Requirement - Make an exact copy of the lines from the one containing "Viewport: 615px width, 1568px" through the end of the records below, and leave out every picture.

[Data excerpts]
════
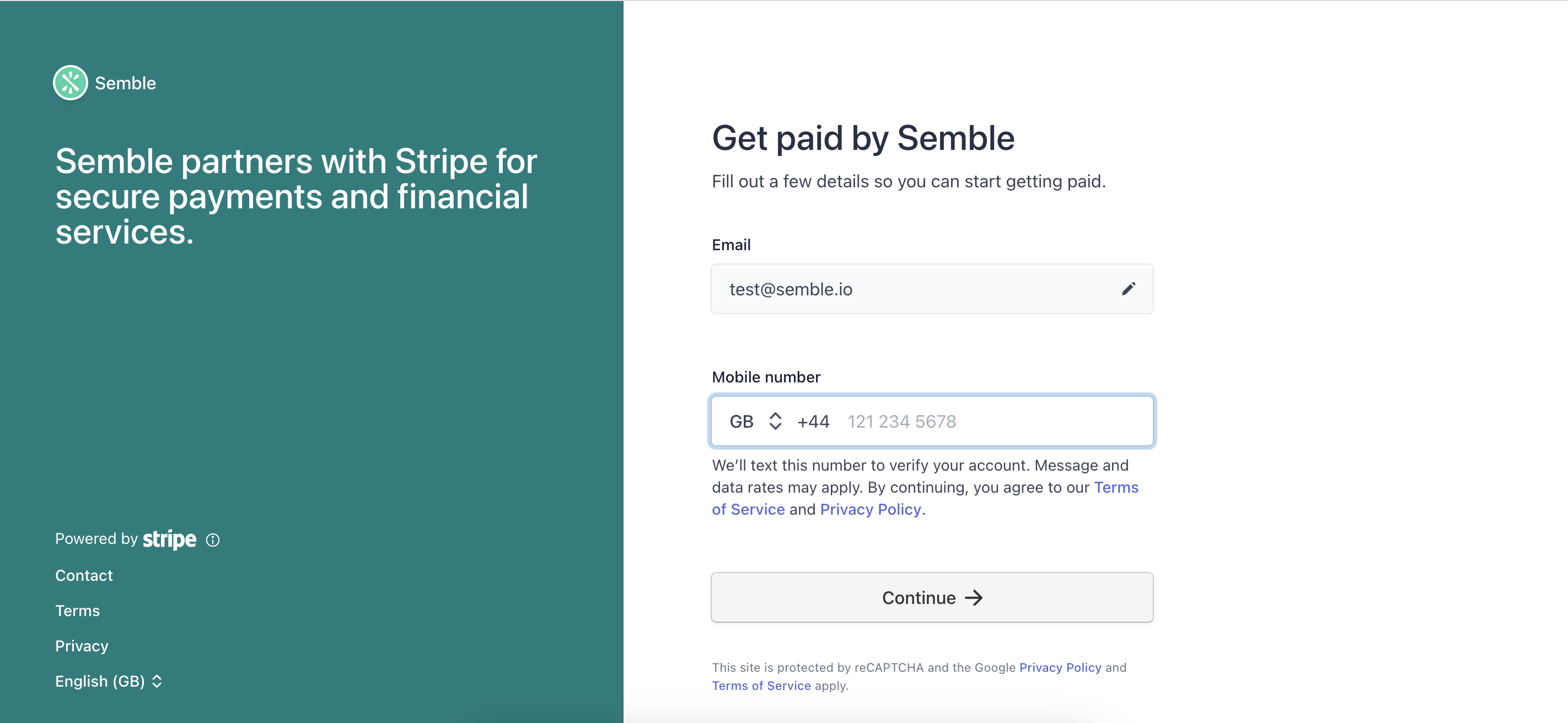Click the arrow icon on Continue button
Viewport: 1568px width, 723px height.
(974, 597)
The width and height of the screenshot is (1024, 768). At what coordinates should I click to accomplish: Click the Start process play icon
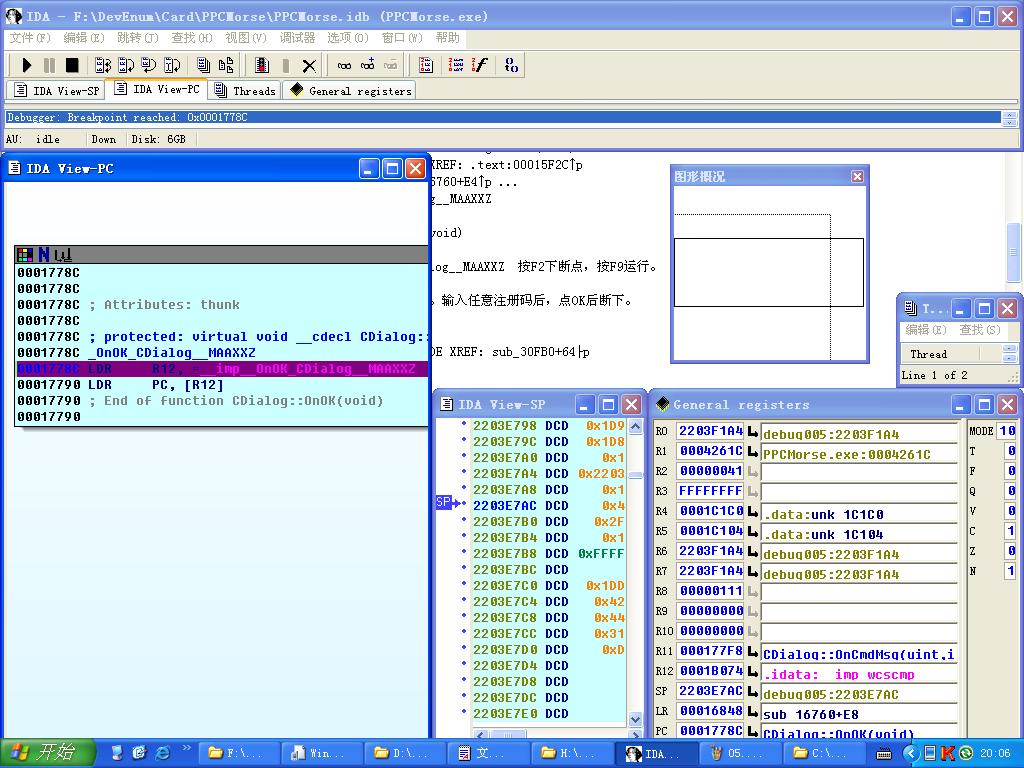(27, 65)
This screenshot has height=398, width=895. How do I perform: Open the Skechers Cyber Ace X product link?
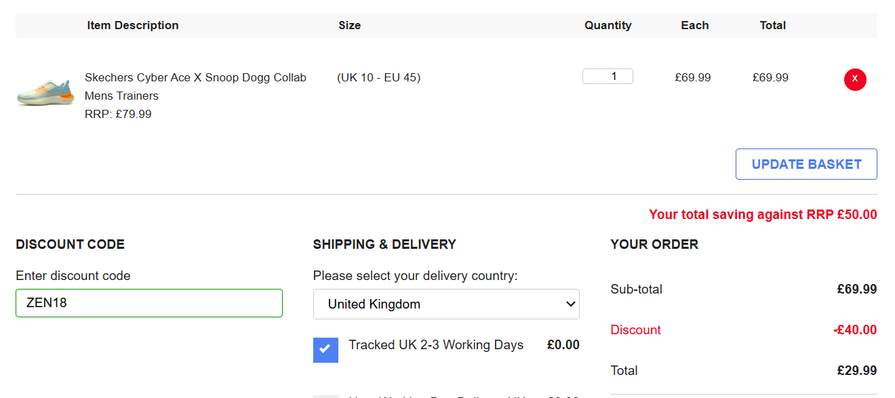point(195,86)
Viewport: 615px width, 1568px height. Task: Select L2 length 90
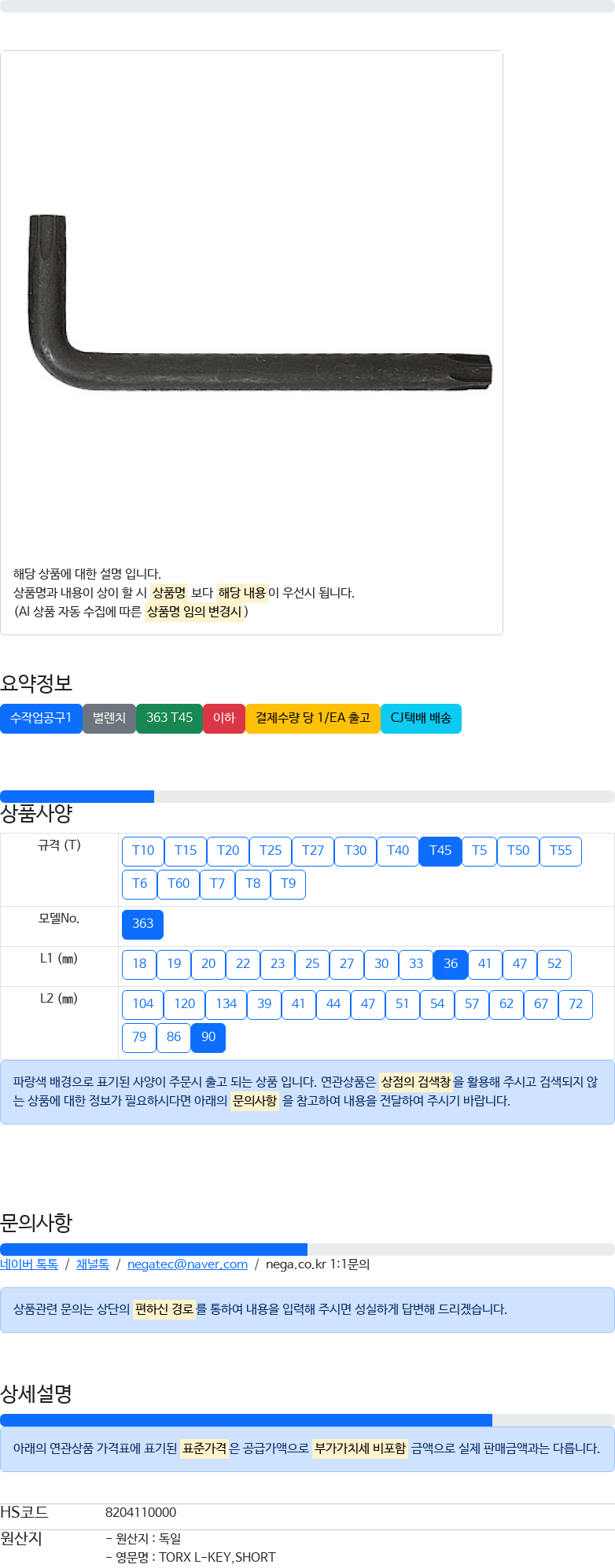208,1037
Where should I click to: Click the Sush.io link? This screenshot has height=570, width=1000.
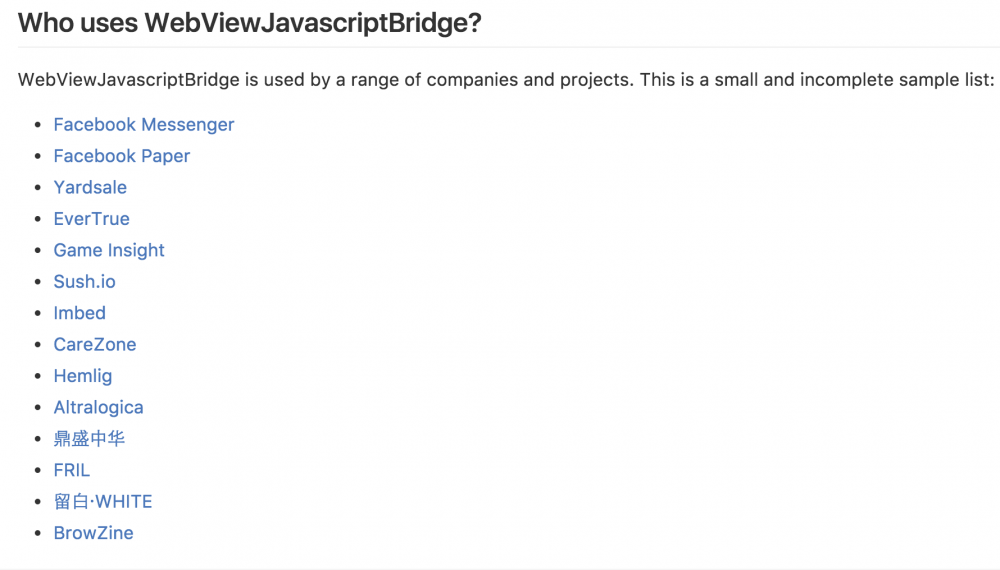pos(84,282)
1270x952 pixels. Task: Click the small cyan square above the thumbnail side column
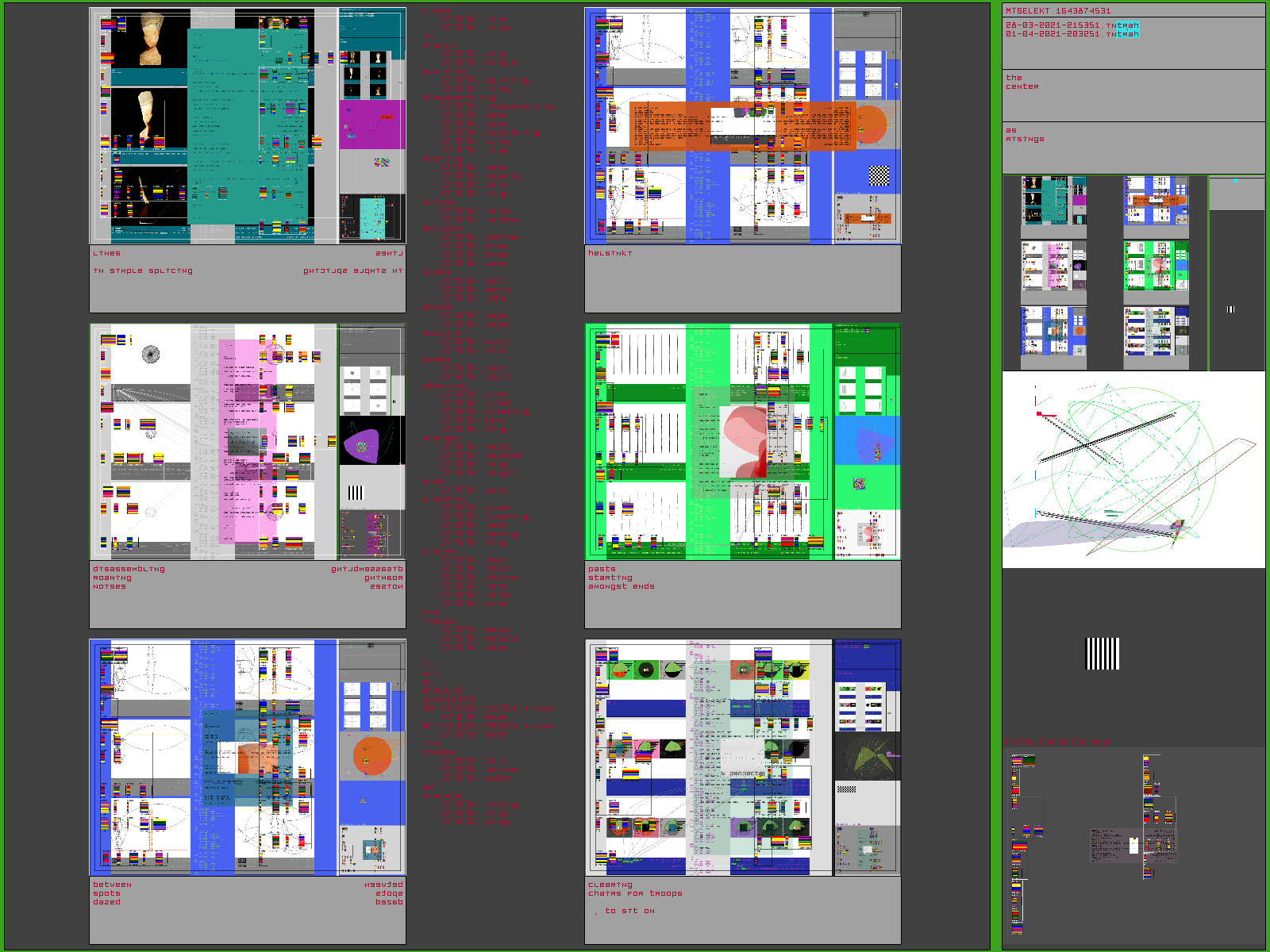(1235, 181)
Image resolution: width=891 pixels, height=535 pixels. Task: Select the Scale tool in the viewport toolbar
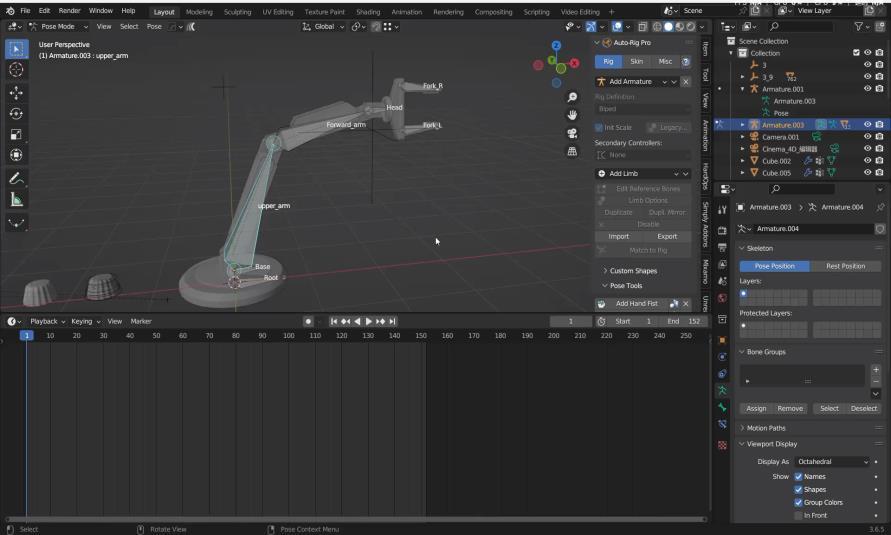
════
Response -
Viewport: 615px width, 1568px height. Task: Select L2 length 90
208,1037
Where should I click to: Click the Sush.io link? This screenshot has height=570, width=1000.
pos(84,282)
1270x952 pixels. Task: Click the small cyan square above the thumbnail side column
(1235, 181)
Image resolution: width=891 pixels, height=535 pixels. Task: Select the Scale tool in the viewport toolbar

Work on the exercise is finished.